#### Required work
Once the line containing "令和6年春の褒章にて精密機器組立課 女屋 賢一が受章 (331, 764)" is found in the data below, output that line and every line after it through the last, unchanged and with nothing else.
** Available data follows **
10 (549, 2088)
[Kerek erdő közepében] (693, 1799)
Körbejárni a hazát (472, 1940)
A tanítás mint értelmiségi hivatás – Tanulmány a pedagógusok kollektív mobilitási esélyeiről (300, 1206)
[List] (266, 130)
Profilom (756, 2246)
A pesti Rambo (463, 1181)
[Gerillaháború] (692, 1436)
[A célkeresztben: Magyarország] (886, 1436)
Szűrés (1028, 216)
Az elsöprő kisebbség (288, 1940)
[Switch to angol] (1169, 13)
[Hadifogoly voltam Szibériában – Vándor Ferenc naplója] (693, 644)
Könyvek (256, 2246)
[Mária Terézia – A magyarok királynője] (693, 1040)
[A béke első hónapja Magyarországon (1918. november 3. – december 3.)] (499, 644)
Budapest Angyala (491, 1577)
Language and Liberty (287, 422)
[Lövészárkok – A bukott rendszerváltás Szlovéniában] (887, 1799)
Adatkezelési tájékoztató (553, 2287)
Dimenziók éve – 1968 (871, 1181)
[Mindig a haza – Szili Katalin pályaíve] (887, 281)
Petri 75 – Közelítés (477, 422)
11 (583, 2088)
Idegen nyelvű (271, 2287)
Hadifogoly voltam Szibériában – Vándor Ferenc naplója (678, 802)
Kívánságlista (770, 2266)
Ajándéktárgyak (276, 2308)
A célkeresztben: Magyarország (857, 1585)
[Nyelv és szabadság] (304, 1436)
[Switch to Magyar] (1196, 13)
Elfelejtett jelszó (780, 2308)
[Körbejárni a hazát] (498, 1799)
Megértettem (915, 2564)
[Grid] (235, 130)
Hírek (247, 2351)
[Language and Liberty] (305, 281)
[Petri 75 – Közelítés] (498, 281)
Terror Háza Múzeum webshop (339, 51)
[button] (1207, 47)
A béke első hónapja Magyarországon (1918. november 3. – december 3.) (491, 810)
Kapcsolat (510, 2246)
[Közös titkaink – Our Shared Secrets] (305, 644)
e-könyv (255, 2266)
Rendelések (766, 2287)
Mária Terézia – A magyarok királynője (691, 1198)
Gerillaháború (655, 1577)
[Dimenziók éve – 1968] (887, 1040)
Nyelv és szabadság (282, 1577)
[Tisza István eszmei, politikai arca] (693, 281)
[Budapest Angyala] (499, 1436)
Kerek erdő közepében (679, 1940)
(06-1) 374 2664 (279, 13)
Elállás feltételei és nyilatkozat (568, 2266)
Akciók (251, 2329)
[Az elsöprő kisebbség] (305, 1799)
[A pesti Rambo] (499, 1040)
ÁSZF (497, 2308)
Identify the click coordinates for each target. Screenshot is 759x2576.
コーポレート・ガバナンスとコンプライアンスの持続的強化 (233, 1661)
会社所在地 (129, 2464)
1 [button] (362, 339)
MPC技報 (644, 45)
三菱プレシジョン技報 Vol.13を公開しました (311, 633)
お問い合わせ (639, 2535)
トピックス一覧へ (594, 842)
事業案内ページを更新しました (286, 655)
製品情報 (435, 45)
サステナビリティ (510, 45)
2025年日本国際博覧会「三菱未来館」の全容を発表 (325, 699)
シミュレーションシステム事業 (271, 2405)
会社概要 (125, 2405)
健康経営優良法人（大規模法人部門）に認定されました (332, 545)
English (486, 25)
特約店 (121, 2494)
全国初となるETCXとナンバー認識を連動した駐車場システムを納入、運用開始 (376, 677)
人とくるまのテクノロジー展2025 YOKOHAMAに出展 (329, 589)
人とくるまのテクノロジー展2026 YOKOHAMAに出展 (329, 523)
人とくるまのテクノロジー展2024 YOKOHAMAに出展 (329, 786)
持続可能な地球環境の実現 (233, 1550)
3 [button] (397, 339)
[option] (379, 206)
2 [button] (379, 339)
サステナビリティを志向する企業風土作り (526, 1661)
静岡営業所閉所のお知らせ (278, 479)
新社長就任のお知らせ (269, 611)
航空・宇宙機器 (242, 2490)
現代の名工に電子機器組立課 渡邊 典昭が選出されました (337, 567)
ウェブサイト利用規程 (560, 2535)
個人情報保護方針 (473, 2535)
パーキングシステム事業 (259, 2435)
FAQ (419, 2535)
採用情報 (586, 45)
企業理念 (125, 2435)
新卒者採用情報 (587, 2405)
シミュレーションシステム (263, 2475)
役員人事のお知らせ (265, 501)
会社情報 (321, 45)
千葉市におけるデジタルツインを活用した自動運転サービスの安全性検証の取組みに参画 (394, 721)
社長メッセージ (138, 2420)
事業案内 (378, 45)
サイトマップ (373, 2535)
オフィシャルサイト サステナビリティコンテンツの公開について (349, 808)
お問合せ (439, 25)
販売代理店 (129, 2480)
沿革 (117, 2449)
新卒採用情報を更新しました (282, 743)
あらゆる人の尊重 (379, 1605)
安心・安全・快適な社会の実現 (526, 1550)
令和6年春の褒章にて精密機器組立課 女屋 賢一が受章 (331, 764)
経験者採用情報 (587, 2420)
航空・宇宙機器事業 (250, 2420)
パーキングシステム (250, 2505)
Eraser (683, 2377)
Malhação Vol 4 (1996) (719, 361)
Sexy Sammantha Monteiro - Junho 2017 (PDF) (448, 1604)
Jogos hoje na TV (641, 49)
** End of Available data **
#### Exercise solution
令和6年春の褒章にて精密機器組立課 女屋 賢一が受章 (331, 764)
経験者採用情報 (587, 2420)
航空・宇宙機器事業 (250, 2420)
パーキングシステム (250, 2505)
Eraser (683, 2377)
Malhação Vol 4 (1996) (719, 361)
Sexy Sammantha Monteiro - Junho 2017 (PDF) (448, 1604)
Jogos hoje na TV (641, 49)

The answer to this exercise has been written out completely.